Monday, February 19, 2007

Hong Kong and Yangshou, China

Ni Hao from Yangshou, China! We have officially passed the mid-point of our little adventure and it seems like it is moving faster and faster.

First off, we would like to give a little shout out to Dan Gestwick. His generous gift of Holiday Inn points set us up very well during our time in Hong Kong. More importantly, his great advice pointed us to a taquaria owned by a former resident of So-Cal who flies in her ingredients and makes a mean carnitas burrito. Oh, what a fabulous Mexican fix right in the middle of the trip.

The big story here in China is the Lunar New Year. In Hong Kong, we watched the whole city setting up and rehearsing for their annual equivilent of the Macy's parade complete with floats, dancing children, and an unlikely guest appearance by the Arizona Cardinals' cheerleaders (for some reason, their publicity photo - Lycra uniforms and all - was one of the more visible on the parade ads).

New Year's eve here in Yangshou was like festive little warzone. Our hotel looks out over the Li River and it was a perfect spot to launch very big rockets and light off meter-long strands of fireworks. After getting through that first night we thought that it might calm down a bit as the week wore on, but no, we were mistaken. Two days later, kids are still sling-shotting little bombs at one another while their parents look on and laugh. Initally, we felt that maybe Americans are just a little wimpier than people in China when it comes to chaotic celebration with potentially maiming devices. And then, when a man lit fireworks into the tree directly outside of our hotel window, we gained a renewed appreciation for the illegality of fireworks in most parts of the U.S.

In order to get out and do a few things that weren't just "on the beaten path" and to temporarily escape the endless explosions, we arranged for a guide to show us around the areas outside of Yangshou where it would be rare for folks to speak English. Stephen was great to us and taught us a lot about Chinese culture. He was also excited to chat about Chinese and U.S. history and politics, which we of course enjoyed as well. We hiked alongside the Li River, ate lunch in a little village, rode bikes 4 hours out into the countryside and rice fields, and visited a small buddist temple with an amazing view of the karst landscape. Sadly, we did learn that fireworks are enjoyed everywhere in China.

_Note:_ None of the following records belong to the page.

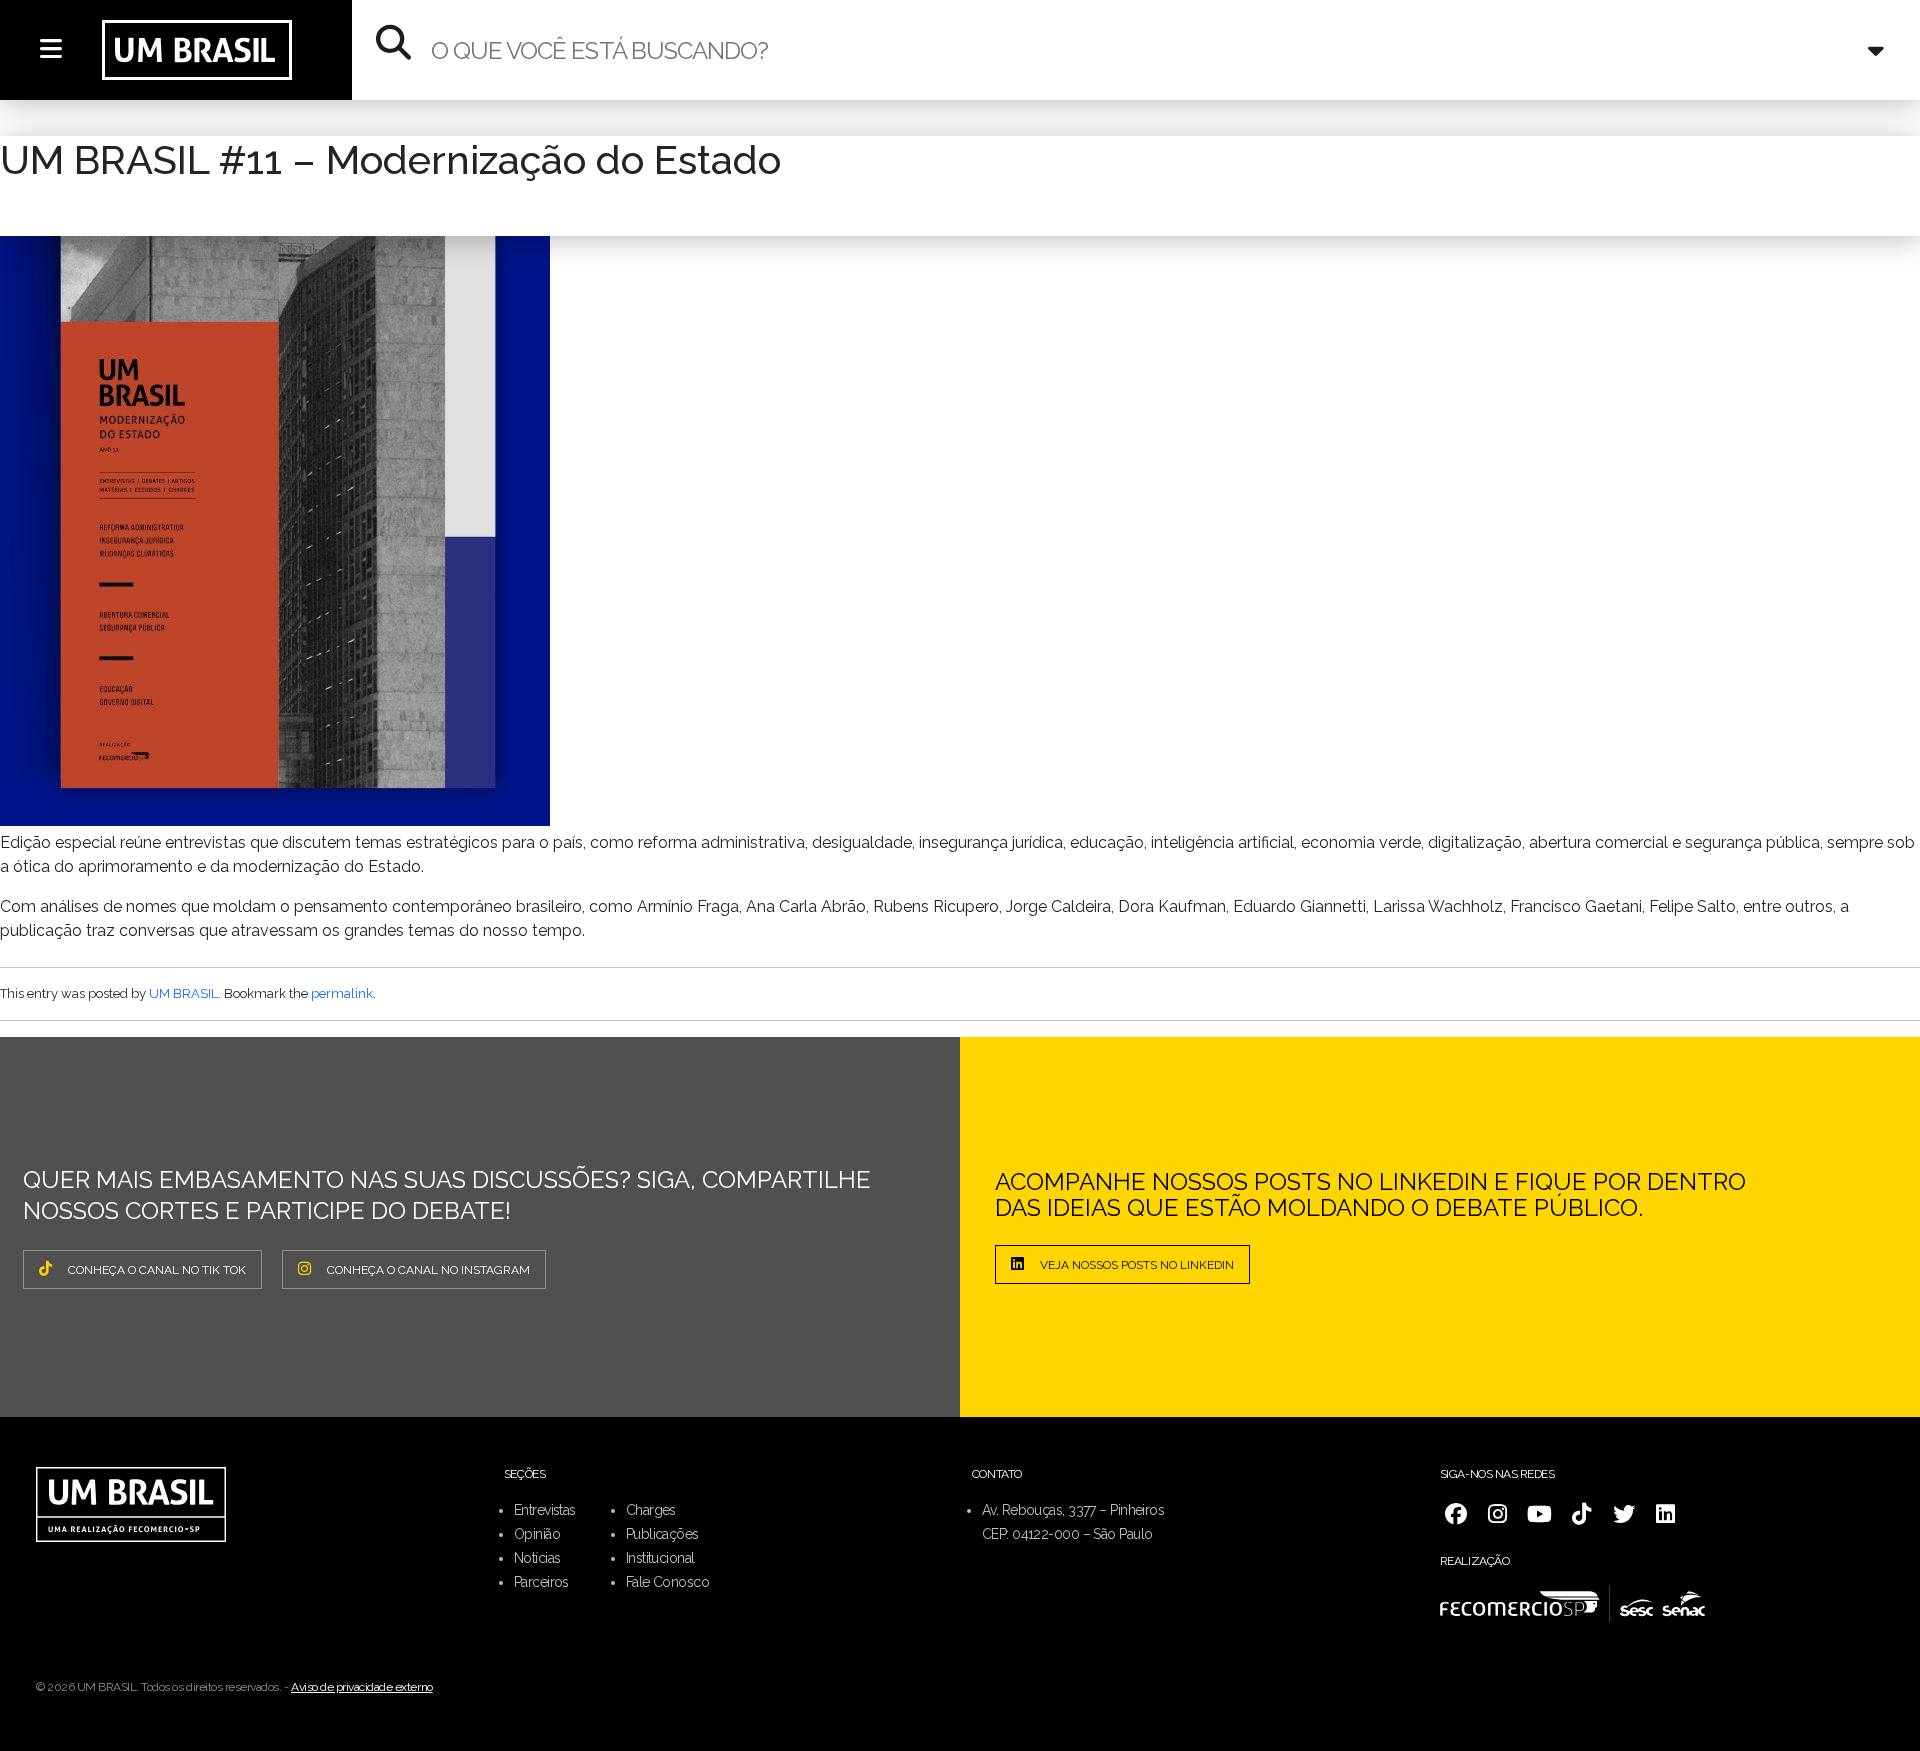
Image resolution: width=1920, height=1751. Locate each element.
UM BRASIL (183, 993)
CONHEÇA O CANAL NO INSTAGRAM (428, 1270)
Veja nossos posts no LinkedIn (1137, 1265)
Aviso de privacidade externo (362, 1687)
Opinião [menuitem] (537, 1534)
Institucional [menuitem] (660, 1558)
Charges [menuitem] (651, 1510)
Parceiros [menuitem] (541, 1582)
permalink (342, 993)
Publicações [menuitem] (662, 1534)
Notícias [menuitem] (537, 1558)
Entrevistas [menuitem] (545, 1510)
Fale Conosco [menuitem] (667, 1582)
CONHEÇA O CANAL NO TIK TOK (157, 1270)
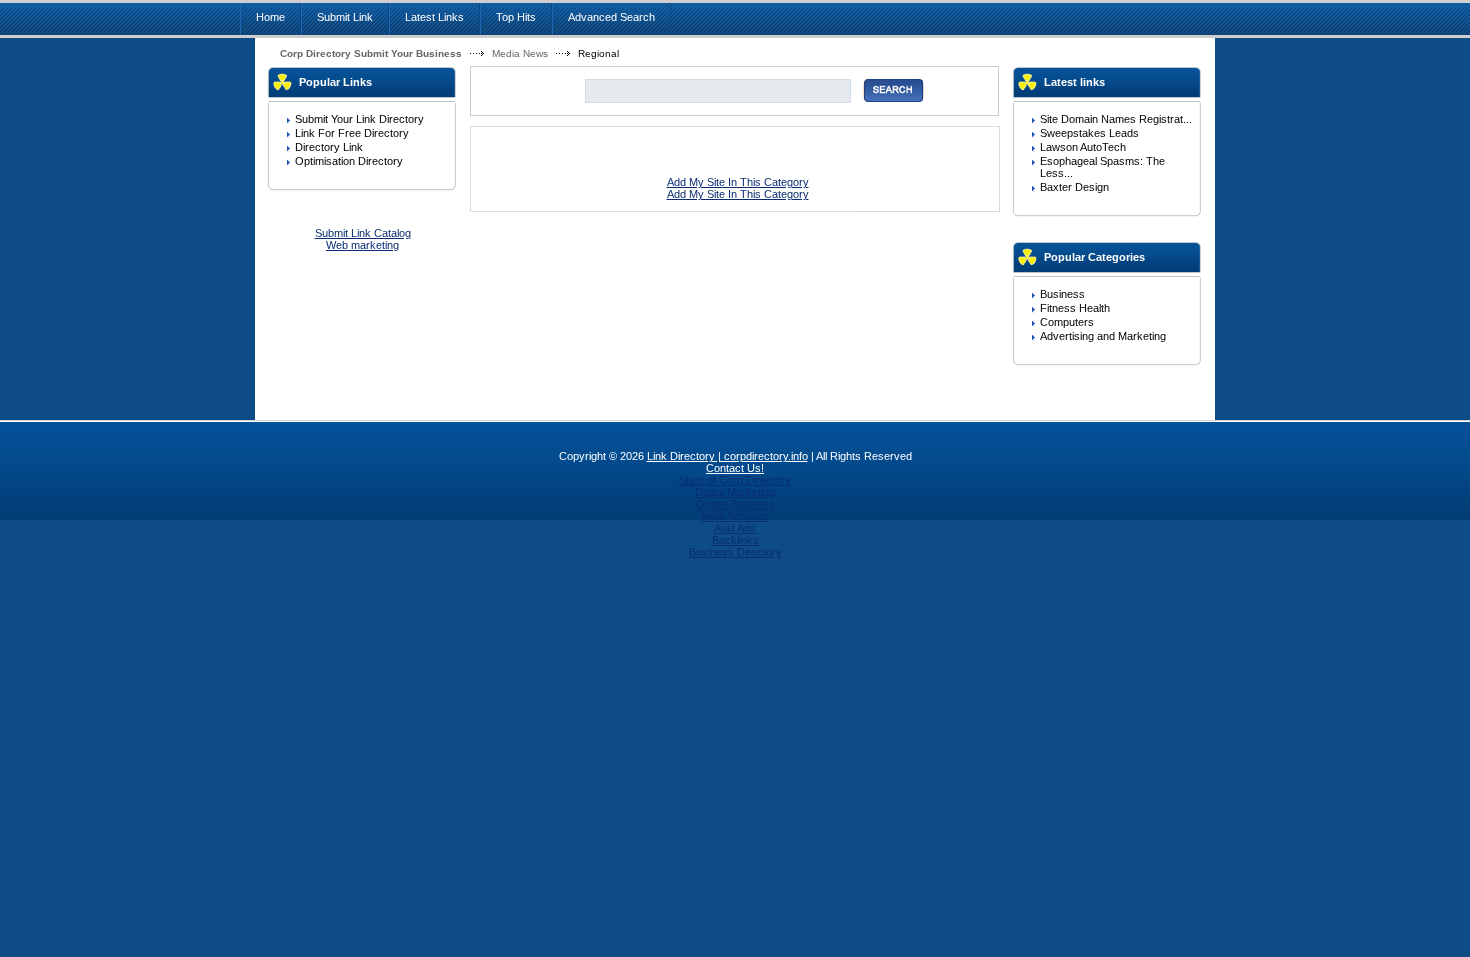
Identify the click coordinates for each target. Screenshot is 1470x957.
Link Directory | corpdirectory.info (727, 456)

Throughout our time in Cambodia and Vietnam, we were always amazed that nearly every sign and menu was written in both the local language and in English. While we see much less English here, they are trying, particularly in places visited often by foreigners. But, for some reason, there are wonderful mistakes everywhere. Some of our favorites: "Please place trashery in the bin," "Wonderful shopping place for your face soil" and "Jack Naniels."
Tomorrow we head to Shanghai to reunite with Jesse & Christy. We are very much looking forward to seeing them again and are bracing ourselves for the big city fireworks that undoubtedly lie ahead.
More Karst, this time on the Li River. The scene behind us is shown on the 20 Yuan bill. Speaking of, we discovered the pain in the butt that is counterfeit money the other night. Turns out it sometimes comes out of the ATMs. Lots of places check and reject it but it didn't turn out to be hard to get rid of it later on. We guess some merchants figure there will always be another gullible foreigner coming down the pike.
Sarah and Stephen pose in their borrowed flip-flops and helmets before we head into a limestone cave that houses an underground lake and mud-bath. After shimmying through tight spaces and wading in knee deep water, we realized that a similar attraction in the U.S. would require a minimum of 40 pages of liability waivers.

Gus, never before a huge fan of Chinese food nor a practiced user of chopsticks, shows off newfound skills while taking his malaria pill.